* **REQUIRED ACTION**: Set down all of the records exactly, leaving none out.

——————————

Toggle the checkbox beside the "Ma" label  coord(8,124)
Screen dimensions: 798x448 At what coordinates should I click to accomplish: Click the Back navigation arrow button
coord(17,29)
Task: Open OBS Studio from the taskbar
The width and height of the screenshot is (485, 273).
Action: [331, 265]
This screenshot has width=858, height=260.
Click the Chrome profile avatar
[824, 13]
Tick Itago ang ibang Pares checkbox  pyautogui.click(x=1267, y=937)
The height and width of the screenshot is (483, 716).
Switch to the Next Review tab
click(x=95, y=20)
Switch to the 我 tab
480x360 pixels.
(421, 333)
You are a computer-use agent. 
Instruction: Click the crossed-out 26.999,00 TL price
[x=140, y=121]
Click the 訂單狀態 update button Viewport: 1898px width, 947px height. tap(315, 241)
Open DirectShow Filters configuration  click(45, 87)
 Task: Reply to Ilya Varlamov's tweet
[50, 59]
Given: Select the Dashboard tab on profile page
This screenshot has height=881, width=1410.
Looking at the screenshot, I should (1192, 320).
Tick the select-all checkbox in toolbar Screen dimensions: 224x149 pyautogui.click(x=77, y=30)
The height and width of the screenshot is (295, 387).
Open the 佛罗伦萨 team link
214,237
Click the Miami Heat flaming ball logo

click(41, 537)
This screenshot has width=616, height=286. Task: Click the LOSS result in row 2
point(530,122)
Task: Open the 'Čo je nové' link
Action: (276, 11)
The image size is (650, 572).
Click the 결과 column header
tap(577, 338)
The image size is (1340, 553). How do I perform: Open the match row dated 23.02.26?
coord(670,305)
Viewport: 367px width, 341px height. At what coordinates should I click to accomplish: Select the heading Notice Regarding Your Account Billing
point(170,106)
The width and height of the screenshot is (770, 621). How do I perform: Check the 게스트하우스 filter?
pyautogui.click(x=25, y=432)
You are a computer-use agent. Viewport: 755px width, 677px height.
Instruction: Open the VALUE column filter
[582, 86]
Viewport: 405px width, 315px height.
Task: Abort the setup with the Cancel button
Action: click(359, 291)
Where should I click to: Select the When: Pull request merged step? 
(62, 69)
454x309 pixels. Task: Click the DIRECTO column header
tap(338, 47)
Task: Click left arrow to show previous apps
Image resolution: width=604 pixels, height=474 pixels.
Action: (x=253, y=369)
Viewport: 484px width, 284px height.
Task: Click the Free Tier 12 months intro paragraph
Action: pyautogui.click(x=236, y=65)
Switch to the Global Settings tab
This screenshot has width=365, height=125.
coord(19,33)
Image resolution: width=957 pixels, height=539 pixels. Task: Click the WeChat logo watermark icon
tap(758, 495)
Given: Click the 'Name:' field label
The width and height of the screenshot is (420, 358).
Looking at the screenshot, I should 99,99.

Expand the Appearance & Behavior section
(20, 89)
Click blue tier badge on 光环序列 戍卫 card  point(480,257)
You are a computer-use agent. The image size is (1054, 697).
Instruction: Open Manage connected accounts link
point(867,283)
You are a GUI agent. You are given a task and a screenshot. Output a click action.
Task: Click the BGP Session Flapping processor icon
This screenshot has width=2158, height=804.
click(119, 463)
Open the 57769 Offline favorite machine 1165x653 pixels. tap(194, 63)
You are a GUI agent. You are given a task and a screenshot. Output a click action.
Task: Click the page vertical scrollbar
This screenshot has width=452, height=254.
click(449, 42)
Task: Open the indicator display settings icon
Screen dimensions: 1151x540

——————————

* **RESPONSE TO THE EXERCISE**:
Toggle the checkbox beside the "Ma" label  coord(8,124)
Screen dimensions: 798x448 At what coordinates should I click to accomplish: Click the Back navigation arrow button
coord(17,29)
Task: Open OBS Studio from the taskbar
The width and height of the screenshot is (485, 273).
Action: [331, 265]
This screenshot has width=858, height=260.
Click the Chrome profile avatar
[824, 13]
Tick Itago ang ibang Pares checkbox  pyautogui.click(x=1267, y=937)
The height and width of the screenshot is (483, 716).
Switch to the Next Review tab
click(x=95, y=20)
Switch to the 我 tab
480x360 pixels.
(421, 333)
You are a computer-use agent. 
Instruction: Click the crossed-out 26.999,00 TL price
[x=140, y=121]
Click the 訂單狀態 update button Viewport: 1898px width, 947px height. tap(315, 241)
Open DirectShow Filters configuration  click(45, 87)
 Task: Reply to Ilya Varlamov's tweet
[50, 59]
Given: Select the Dashboard tab on profile page
This screenshot has height=881, width=1410.
Looking at the screenshot, I should (1192, 320).
Tick the select-all checkbox in toolbar Screen dimensions: 224x149 pyautogui.click(x=77, y=30)
The height and width of the screenshot is (295, 387).
Open the 佛罗伦萨 team link
214,237
Click the Miami Heat flaming ball logo

click(41, 537)
This screenshot has width=616, height=286. Task: Click the LOSS result in row 2
point(530,122)
Task: Open the 'Čo je nové' link
Action: (276, 11)
The image size is (650, 572).
Click the 결과 column header
tap(577, 338)
The image size is (1340, 553). How do I perform: Open the match row dated 23.02.26?
coord(670,305)
Viewport: 367px width, 341px height. At what coordinates should I click to accomplish: Select the heading Notice Regarding Your Account Billing
point(170,106)
The width and height of the screenshot is (770, 621). How do I perform: Check the 게스트하우스 filter?
pyautogui.click(x=25, y=432)
You are a computer-use agent. Viewport: 755px width, 677px height.
Instruction: Open the VALUE column filter
[582, 86]
Viewport: 405px width, 315px height.
Task: Abort the setup with the Cancel button
Action: click(359, 291)
Where should I click to: Select the When: Pull request merged step? 
(62, 69)
454x309 pixels. Task: Click the DIRECTO column header
tap(338, 47)
Task: Click left arrow to show previous apps
Image resolution: width=604 pixels, height=474 pixels.
Action: (x=253, y=369)
Viewport: 484px width, 284px height.
Task: Click the Free Tier 12 months intro paragraph
Action: pyautogui.click(x=236, y=65)
Switch to the Global Settings tab
This screenshot has width=365, height=125.
coord(19,33)
Image resolution: width=957 pixels, height=539 pixels. Task: Click the WeChat logo watermark icon
tap(758, 495)
Given: Click the 'Name:' field label
The width and height of the screenshot is (420, 358).
Looking at the screenshot, I should 99,99.

Expand the Appearance & Behavior section
(20, 89)
Click blue tier badge on 光环序列 戍卫 card  point(480,257)
You are a computer-use agent. The image size is (1054, 697).
Instruction: Open Manage connected accounts link
point(867,283)
You are a GUI agent. You are given a task and a screenshot. Output a click action.
Task: Click the BGP Session Flapping processor icon
This screenshot has width=2158, height=804.
click(119, 463)
Open the 57769 Offline favorite machine 1165x653 pixels. tap(194, 63)
You are a GUI agent. You are given a task and a screenshot. Output a click action.
Task: Click the page vertical scrollbar
This screenshot has width=452, height=254.
click(449, 42)
Task: Open the indicator display settings icon
Screen dimensions: 1151x540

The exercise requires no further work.